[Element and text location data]
* * * * * * * * *

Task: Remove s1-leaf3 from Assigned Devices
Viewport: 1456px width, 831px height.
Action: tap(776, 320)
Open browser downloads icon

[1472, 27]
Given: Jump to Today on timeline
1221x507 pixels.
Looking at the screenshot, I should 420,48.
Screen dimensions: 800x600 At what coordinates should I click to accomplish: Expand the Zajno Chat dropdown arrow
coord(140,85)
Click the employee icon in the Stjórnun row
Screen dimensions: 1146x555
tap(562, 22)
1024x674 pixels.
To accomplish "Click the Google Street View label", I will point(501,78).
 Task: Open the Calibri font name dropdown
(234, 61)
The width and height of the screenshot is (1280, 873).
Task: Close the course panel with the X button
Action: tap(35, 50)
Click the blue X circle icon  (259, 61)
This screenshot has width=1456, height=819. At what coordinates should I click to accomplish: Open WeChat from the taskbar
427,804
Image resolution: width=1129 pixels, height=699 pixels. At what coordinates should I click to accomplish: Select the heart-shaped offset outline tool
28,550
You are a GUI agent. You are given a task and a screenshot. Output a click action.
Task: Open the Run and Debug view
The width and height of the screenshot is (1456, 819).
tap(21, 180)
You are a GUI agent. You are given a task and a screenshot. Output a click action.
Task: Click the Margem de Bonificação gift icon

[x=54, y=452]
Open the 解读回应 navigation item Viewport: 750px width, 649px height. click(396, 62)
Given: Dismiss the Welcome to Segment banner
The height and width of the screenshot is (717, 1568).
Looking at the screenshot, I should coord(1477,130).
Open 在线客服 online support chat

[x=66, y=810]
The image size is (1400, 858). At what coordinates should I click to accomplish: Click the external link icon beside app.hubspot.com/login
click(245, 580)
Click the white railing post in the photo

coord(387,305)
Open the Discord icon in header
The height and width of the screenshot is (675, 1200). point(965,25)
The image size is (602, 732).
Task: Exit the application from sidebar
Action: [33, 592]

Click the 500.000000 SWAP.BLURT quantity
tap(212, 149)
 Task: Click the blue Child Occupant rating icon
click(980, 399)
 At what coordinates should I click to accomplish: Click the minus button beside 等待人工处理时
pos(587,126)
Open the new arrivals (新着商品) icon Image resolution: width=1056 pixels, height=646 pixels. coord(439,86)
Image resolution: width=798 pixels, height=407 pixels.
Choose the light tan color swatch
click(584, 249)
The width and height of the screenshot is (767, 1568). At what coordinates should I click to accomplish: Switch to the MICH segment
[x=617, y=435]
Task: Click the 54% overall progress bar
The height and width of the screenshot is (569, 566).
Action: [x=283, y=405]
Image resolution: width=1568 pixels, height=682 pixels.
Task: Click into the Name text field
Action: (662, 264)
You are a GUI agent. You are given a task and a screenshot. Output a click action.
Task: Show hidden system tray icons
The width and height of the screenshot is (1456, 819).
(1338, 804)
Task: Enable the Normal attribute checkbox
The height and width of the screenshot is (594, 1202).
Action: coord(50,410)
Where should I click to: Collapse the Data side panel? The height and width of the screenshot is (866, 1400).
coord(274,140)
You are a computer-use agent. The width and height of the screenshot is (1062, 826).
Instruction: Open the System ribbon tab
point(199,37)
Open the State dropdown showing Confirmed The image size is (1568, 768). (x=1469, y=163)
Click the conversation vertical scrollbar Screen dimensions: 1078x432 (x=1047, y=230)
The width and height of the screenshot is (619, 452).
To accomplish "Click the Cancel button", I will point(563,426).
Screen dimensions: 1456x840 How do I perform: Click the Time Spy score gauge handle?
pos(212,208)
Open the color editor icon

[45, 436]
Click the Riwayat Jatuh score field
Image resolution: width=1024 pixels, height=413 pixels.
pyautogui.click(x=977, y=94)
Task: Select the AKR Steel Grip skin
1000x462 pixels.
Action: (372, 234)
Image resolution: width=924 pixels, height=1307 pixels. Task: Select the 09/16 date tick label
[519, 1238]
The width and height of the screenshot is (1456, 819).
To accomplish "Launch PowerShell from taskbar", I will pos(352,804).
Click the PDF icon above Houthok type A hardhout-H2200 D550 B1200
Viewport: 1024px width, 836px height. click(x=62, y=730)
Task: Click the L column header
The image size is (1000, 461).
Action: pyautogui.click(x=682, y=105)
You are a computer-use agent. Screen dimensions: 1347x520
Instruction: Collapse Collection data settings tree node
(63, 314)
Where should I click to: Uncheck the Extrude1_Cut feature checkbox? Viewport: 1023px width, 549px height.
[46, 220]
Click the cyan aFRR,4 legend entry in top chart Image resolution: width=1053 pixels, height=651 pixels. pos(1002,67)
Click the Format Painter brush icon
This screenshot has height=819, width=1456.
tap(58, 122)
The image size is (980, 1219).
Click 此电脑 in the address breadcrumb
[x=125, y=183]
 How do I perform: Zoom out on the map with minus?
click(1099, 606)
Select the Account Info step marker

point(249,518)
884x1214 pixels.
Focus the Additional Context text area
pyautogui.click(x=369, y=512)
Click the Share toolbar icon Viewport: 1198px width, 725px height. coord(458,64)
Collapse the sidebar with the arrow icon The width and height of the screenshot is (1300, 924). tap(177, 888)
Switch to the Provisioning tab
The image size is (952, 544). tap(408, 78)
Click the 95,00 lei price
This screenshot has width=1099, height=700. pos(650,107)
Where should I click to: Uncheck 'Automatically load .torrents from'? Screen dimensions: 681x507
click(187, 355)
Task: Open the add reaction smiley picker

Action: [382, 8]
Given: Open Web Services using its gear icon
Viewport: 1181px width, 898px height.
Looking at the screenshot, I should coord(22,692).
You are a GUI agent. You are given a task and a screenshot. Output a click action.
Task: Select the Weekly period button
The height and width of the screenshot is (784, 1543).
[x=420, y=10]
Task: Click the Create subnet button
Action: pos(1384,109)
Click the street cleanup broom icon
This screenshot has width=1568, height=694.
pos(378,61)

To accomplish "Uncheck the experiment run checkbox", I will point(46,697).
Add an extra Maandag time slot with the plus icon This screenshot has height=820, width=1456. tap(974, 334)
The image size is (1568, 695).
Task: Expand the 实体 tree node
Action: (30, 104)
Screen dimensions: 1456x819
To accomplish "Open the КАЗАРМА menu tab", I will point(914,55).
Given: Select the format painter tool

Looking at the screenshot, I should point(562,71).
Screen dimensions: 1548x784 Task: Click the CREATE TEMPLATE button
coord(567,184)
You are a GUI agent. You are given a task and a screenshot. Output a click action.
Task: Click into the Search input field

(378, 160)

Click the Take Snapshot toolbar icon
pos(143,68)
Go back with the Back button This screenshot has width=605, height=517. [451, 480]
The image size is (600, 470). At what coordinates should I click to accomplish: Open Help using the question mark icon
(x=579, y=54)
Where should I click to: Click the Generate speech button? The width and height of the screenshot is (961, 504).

* * * * * * * * *

=== Description of the task ===
Edit the entries starting at the line containing "Where should I click to: Collapse" and ending after the line containing "point(199,37)", replacing "System" with "Home" and leaving everything else as it is. Return only those lines.

=== Full solution ===
Where should I click to: Collapse the Data side panel? The height and width of the screenshot is (866, 1400).
coord(274,140)
You are a computer-use agent. The width and height of the screenshot is (1062, 826).
Instruction: Open the Home ribbon tab
point(199,37)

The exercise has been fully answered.